Work task. Gather, from the listing beneath this task, every line holding the string "category".

Data supplied.
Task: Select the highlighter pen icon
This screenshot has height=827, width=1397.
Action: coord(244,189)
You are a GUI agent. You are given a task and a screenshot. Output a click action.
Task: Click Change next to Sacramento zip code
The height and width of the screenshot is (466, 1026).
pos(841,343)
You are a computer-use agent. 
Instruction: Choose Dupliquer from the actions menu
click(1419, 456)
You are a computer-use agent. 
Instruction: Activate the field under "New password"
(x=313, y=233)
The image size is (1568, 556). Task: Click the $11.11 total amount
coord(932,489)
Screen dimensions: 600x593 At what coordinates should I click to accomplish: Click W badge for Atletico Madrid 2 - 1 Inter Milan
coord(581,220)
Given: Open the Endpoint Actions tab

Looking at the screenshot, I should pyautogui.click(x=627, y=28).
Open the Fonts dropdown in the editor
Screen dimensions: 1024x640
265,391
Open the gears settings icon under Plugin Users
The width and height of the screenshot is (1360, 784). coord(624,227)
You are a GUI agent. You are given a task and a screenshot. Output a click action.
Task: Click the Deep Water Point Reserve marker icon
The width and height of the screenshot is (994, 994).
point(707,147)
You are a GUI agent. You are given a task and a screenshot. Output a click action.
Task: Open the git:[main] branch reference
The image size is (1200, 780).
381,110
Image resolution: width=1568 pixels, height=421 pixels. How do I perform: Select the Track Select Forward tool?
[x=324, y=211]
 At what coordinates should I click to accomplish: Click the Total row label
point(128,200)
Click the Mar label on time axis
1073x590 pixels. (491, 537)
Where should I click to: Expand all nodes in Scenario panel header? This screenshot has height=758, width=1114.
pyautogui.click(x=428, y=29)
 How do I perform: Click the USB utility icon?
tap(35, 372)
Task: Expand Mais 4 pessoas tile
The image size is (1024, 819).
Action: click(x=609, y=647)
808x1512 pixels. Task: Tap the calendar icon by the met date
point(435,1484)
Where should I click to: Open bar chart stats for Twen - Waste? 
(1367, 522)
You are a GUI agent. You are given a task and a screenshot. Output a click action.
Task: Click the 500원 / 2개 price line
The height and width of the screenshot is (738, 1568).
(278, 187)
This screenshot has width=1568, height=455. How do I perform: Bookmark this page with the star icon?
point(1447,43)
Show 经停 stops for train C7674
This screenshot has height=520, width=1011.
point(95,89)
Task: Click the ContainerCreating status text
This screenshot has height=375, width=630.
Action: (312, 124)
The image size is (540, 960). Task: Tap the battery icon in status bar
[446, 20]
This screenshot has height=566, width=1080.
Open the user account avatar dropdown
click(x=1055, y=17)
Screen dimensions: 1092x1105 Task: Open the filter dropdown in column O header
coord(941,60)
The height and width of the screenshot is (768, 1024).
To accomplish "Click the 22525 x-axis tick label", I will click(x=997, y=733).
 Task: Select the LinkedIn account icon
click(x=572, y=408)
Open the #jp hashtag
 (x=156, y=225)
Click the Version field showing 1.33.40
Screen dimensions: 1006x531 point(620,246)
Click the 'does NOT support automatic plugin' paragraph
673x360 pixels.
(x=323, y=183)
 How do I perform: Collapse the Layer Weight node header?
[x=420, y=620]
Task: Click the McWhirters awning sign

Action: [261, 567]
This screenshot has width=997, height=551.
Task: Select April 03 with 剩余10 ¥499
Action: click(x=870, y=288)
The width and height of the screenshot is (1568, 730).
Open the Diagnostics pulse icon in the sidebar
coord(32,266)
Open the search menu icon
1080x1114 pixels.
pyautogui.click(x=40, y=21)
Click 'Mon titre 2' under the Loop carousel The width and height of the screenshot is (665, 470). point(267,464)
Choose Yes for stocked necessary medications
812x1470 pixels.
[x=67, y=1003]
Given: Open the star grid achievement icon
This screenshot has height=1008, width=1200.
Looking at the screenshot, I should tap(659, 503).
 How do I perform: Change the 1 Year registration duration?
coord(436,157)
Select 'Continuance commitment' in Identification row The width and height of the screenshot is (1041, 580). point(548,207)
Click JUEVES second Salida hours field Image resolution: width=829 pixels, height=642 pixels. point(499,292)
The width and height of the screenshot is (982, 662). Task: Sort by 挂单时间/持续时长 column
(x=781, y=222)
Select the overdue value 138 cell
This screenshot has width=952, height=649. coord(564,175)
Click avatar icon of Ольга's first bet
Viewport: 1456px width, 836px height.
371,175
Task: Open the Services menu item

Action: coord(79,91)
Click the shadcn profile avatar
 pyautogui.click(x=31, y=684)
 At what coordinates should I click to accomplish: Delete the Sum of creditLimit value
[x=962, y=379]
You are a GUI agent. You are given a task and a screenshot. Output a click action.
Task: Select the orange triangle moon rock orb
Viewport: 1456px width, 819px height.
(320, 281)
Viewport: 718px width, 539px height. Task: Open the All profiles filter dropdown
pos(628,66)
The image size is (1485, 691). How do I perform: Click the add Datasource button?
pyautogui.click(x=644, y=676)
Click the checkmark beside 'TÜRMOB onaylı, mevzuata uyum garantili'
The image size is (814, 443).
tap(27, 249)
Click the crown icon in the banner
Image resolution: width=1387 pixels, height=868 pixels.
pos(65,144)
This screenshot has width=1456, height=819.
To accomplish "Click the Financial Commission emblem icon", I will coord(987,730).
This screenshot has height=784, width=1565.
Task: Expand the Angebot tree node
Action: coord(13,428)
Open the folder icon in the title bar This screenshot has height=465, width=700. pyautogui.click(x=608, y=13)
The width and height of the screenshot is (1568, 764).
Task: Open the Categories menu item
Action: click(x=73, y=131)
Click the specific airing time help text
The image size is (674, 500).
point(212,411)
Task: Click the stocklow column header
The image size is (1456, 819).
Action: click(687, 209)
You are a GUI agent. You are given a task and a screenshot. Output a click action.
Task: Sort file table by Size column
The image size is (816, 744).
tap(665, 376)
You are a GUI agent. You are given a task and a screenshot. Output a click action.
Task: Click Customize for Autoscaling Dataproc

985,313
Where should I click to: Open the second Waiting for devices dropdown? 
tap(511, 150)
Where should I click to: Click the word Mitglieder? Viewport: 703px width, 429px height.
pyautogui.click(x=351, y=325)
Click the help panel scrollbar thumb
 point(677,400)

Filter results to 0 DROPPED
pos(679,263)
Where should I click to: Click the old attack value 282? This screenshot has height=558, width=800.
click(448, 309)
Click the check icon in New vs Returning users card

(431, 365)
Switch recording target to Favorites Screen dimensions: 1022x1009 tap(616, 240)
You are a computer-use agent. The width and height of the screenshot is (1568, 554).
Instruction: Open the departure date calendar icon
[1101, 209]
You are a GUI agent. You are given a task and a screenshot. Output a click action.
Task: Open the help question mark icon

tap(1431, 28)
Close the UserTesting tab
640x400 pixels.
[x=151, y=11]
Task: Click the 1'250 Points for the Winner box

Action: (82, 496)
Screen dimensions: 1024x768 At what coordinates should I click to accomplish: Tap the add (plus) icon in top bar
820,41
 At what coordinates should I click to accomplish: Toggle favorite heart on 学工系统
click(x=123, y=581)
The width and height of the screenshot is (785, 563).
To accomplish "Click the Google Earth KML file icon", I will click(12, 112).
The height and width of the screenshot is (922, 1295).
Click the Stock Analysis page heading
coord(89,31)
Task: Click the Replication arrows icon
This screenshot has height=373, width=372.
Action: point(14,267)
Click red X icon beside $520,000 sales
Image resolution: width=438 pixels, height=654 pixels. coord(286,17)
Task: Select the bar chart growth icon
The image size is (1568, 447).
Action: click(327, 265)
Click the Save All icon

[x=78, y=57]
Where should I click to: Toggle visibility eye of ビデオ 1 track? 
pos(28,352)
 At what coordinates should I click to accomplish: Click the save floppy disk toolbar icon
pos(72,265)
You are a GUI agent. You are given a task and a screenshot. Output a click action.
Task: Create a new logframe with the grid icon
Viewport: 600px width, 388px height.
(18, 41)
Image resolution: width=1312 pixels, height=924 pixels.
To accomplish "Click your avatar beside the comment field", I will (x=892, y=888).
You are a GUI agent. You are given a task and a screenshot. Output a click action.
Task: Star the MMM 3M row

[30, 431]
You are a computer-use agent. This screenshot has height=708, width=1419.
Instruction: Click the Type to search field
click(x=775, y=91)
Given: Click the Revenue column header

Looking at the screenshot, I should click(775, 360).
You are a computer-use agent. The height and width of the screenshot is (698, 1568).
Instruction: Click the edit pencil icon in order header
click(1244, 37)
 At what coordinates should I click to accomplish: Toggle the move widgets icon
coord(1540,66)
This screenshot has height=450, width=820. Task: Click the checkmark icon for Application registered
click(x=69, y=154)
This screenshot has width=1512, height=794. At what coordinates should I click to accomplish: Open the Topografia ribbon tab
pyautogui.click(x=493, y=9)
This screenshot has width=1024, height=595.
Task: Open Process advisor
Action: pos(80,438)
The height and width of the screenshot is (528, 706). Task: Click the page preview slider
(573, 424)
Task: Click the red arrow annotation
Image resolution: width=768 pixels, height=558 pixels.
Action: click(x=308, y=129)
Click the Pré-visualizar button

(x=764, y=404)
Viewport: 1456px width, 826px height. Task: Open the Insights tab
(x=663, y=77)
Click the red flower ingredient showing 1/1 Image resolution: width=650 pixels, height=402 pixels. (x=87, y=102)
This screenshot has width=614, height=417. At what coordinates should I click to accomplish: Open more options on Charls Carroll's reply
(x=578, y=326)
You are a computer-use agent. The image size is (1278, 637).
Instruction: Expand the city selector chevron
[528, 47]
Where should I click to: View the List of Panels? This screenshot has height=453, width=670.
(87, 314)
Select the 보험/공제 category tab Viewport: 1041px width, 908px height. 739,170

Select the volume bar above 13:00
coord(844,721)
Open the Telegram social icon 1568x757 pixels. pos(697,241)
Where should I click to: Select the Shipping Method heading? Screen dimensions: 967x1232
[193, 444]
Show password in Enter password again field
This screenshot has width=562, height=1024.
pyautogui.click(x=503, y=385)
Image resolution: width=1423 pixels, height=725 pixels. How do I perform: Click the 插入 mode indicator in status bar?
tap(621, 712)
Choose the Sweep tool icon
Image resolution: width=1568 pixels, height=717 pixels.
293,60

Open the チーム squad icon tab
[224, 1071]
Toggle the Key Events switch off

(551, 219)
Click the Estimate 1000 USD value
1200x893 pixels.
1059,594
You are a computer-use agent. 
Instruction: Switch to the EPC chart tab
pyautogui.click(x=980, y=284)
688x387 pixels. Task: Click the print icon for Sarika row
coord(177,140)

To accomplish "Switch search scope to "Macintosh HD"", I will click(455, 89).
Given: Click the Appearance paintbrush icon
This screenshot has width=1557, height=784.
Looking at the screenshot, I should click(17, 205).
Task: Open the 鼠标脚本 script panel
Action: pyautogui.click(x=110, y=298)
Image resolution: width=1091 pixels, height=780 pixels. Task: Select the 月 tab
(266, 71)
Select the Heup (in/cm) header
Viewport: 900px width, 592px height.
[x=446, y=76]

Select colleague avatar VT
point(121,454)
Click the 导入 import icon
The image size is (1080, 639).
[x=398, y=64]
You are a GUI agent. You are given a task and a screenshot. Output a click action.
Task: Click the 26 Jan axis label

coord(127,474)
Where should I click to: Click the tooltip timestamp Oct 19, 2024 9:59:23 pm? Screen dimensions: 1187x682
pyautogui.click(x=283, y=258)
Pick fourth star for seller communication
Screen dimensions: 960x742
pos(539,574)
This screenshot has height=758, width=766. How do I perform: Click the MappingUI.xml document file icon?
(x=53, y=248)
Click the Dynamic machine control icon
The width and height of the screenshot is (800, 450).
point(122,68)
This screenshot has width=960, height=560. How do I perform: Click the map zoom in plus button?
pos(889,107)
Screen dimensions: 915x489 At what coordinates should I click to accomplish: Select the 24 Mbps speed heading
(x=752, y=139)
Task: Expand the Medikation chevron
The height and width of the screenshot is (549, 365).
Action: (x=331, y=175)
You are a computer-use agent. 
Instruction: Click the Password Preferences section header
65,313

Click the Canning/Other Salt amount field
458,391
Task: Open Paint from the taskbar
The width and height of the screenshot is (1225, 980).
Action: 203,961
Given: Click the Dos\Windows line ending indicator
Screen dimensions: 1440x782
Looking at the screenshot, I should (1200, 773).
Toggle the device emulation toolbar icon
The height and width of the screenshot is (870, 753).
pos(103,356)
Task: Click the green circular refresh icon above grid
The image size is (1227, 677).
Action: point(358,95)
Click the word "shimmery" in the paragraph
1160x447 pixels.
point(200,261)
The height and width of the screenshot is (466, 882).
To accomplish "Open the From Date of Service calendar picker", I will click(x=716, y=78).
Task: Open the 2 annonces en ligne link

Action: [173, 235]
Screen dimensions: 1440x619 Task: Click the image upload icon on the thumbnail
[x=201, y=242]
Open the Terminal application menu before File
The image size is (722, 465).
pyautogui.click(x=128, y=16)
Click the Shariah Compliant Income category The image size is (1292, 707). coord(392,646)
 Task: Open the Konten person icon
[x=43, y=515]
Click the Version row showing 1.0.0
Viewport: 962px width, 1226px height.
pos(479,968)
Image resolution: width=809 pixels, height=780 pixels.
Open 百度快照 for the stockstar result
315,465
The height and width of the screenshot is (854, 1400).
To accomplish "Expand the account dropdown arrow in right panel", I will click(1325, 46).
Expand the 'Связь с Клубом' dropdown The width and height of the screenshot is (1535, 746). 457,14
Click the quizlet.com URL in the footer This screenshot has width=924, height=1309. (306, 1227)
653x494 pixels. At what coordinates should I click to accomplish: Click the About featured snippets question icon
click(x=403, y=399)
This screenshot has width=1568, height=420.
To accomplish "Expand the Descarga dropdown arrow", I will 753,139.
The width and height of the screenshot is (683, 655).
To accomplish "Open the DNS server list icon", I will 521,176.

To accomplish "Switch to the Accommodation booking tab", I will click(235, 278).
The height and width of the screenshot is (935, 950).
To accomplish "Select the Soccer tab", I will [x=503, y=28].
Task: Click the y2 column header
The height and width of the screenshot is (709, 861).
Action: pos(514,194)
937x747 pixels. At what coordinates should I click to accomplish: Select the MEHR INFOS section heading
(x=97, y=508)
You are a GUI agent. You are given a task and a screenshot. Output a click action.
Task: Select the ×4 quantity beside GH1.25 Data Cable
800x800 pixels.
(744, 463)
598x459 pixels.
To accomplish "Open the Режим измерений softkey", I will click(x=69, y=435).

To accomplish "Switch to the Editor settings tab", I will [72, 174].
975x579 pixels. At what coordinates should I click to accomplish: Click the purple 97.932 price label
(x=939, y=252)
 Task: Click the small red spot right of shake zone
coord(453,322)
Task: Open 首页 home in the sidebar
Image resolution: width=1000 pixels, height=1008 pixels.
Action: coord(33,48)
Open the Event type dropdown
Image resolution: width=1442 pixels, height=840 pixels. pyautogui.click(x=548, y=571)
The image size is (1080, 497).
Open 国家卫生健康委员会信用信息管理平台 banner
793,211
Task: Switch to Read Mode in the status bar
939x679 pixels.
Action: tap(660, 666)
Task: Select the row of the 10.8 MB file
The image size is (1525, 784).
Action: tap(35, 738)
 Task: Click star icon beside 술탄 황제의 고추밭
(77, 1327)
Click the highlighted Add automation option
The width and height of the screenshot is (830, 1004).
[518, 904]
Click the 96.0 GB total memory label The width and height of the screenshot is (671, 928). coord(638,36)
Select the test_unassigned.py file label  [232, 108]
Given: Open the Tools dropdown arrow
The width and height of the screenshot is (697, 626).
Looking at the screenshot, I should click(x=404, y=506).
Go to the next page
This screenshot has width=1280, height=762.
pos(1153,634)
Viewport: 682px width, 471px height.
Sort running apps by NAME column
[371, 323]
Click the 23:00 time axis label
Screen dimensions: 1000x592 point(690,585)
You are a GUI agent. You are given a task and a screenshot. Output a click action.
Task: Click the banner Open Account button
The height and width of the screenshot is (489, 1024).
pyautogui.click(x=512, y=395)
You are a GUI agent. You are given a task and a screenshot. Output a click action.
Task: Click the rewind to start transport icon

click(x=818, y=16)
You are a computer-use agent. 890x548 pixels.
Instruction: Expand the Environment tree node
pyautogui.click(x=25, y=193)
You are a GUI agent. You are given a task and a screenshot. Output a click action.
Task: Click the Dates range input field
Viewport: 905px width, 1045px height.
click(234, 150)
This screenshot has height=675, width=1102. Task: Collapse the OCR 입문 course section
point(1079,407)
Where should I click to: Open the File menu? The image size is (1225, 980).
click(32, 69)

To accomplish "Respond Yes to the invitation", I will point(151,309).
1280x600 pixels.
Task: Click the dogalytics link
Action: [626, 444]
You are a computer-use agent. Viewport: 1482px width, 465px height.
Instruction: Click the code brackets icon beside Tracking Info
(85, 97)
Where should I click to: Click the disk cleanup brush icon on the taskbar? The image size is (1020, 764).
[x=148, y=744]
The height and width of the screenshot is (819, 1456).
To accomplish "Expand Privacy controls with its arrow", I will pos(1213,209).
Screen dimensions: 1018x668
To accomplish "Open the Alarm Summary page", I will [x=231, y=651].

Answer box.
Select the 보험/공제 category tab Viewport: 1041px width, 908px height. 739,170
Click the Shariah Compliant Income category The image size is (1292, 707). coord(392,646)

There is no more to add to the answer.